Staffers, most of them anonymous, reported the obliteration of the division between work and life; having pay docked for missing meetings; being shouted at; and, in one instance, having a copy of Ben Horowitz’s The Hard Thing about Hard Things thrown at them by Watson. (He missed.) Robinson, who is Black, published a piece on his Substack alleging a pattern of twisted, racially inflected control and psychological abuse that ended with his firing in June. For a CNN story, Ozy’s former creative director, Eva Rodriguez, recounted her eighteen-hour days creating branding for the Carlos Watson Show:

I felt so helpless because I desperately needed to sleep and take time off, but Carlos had expressed how critical my role is to the show.
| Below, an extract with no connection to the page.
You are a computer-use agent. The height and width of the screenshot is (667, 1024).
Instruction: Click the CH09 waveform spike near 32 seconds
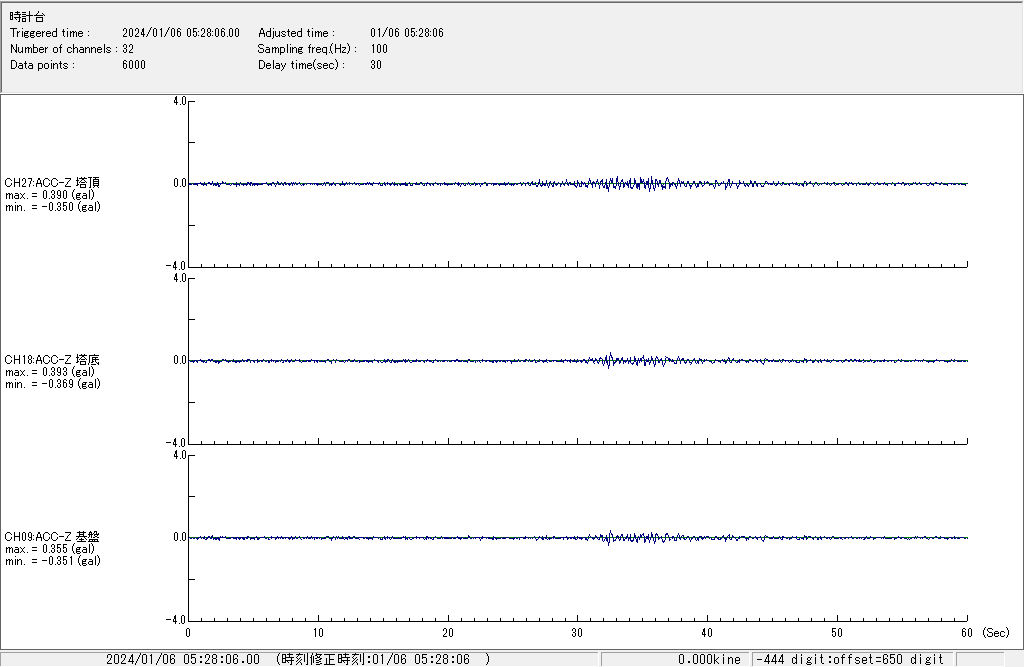tap(609, 535)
And if I didn’t do this, the show cannot go on. I really didn’t want to let him down. I never want to let him down. If you meet him you know he’s a very charismatic leader and he’s not someone you want to let down.

She went to hospital with blurred vision, shortness of breath and stomach pains; the doctors diagnosed a panic attack. She later learned that Rao had called the hospital to confirm she was ill and then, posing as the company’s HR director, demanded to see her medical records. Rodriguez enrolled in a six-week outpatient programme for severe depression and returned to work, only to quit in February after she fell ill with Covid and was told she couldn’t take time off.

Three days after Ozy announced its closure, Watson appeared on the Today Show to announce its resurrection. He had had, he said, ‘some very bad advice from crisis communication folks’ and regretted not speaking out sooner. ‘This is our Lazarus moment,’ he said. ‘This is our Tylenol moment’ – a reference to the murder of seven people by cyanide-laced Tylenol in Chicago in 1982. If I were a crisis communications professional, I’d have advised Watson not to mention cyanide (which was also what the cult leader Jim Jones put in his followers’ Kool-Aid). Despite the Tylenol reference, which he repeated in subsequent TV appearances, Watson spoke beautifully, almost convincingly. Television comes close to capturing his charisma. He wrote to the Ozy staffers who thought they were out of a job, and invited them to come back. But for most of them, the Lazarus moment was long gone; we were at Judgment Day.